The U.S. has exported less turkey but more broilers so far in 2013, and according to the U.S. Department of Agriculture's Livestock, Dairy and Poultry Outlook, released on June 18, the two are likely related.
"In the first four months of 2013, U.S. turkey shipments to Mexico continued to decline while U.S. broiler shipments to Mexico remained strong, which may imply that Mexico is substituting U.S. broiler meat for U.S. turkey meat," the report stated.
U.S. broiler shipments totaled 613 million pounds in April, a 2.5 percent increase from April 2012. The report cited increased demand from Mexico, Cuba, China and Iraq as major contributors to the increase. Broiler shipments to Mexico during April reached an all-time high of 117.7 million pounds, a 29 percent increase from April 2012. Nearly 20 percent of all United States' broiler shipments during April went to Mexico.

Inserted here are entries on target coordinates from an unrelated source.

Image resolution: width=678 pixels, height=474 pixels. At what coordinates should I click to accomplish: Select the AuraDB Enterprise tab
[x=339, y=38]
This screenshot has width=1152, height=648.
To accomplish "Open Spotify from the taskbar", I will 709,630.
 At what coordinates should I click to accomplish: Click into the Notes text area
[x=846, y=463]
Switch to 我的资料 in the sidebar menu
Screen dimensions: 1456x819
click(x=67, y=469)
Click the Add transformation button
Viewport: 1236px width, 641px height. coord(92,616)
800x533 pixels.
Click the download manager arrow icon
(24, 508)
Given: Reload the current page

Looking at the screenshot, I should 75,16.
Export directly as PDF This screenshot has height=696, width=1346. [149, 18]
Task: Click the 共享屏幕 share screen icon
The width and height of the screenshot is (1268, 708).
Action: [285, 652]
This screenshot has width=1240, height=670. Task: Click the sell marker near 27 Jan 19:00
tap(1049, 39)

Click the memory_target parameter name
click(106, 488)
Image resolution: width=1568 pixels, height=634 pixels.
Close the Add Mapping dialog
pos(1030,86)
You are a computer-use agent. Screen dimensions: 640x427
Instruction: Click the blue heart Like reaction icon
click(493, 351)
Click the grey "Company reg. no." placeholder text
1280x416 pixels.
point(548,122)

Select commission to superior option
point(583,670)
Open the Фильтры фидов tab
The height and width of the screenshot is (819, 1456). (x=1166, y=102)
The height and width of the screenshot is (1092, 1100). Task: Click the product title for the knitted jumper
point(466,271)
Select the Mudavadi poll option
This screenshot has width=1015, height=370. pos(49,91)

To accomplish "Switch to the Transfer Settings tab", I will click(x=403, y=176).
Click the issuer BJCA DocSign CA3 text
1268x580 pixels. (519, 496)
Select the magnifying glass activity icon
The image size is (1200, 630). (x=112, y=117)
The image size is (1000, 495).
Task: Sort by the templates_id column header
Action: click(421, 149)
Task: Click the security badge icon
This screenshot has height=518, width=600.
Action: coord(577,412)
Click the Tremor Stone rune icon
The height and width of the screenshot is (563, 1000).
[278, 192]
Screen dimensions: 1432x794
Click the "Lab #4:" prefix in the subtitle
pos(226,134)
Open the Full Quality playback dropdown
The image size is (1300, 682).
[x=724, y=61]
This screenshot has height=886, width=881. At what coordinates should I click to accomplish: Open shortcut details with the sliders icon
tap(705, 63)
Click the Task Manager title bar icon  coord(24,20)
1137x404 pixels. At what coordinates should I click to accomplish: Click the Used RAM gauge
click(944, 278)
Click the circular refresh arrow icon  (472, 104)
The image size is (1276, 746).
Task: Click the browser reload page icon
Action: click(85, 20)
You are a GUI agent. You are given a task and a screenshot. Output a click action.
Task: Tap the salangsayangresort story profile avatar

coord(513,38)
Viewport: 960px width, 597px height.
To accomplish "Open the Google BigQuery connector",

Meanwhile, U.S. turkey exports dropped 13 percent in April, totaling 56 million pounds. About 30.6 million of those pounds were shipped to Mexico, which was a six percent drop from the trade reported for April 2012. The U.S. turkey industry also saw exports to China and Hong Kong drop four percent.
The USDA points out that the gains in U.S. broiler shipments to Mexico substantially exceed the losses of U.S. turkey shipments to Mexico.
"Because Mexico is the U.S.' largest turkey and broiler market, any substitutions in Mexico of U.S. broiler meat for turkey meat, or vice versa, will continue to support U.S. poultry trade," the report stated.